* Task to carry out *
Could you filter the records below and return each line that holds "checkbox"?

Saved entries:
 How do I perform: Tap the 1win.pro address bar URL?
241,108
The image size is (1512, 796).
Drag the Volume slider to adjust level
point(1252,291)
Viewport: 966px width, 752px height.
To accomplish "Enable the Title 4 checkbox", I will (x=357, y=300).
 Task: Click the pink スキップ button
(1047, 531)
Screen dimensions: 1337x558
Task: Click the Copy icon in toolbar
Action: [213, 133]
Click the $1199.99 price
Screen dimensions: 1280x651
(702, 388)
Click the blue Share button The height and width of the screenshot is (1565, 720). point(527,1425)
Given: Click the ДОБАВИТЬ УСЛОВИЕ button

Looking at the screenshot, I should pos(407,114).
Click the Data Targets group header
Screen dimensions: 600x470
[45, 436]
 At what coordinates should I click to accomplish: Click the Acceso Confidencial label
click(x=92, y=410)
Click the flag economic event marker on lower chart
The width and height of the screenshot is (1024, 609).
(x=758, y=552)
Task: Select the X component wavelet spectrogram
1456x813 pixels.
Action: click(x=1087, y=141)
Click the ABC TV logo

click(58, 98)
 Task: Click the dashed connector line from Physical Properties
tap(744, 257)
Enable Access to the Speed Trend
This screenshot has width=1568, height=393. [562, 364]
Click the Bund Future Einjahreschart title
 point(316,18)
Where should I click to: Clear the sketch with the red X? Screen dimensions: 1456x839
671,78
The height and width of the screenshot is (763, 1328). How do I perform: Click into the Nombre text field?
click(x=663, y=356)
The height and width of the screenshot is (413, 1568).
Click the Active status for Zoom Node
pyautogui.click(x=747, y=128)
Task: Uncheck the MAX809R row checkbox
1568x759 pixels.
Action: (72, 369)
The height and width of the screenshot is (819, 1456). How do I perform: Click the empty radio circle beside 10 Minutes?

* Answer space *
To accomplish "Enable the Title 4 checkbox", I will (x=357, y=300).
Task: Uncheck the MAX809R row checkbox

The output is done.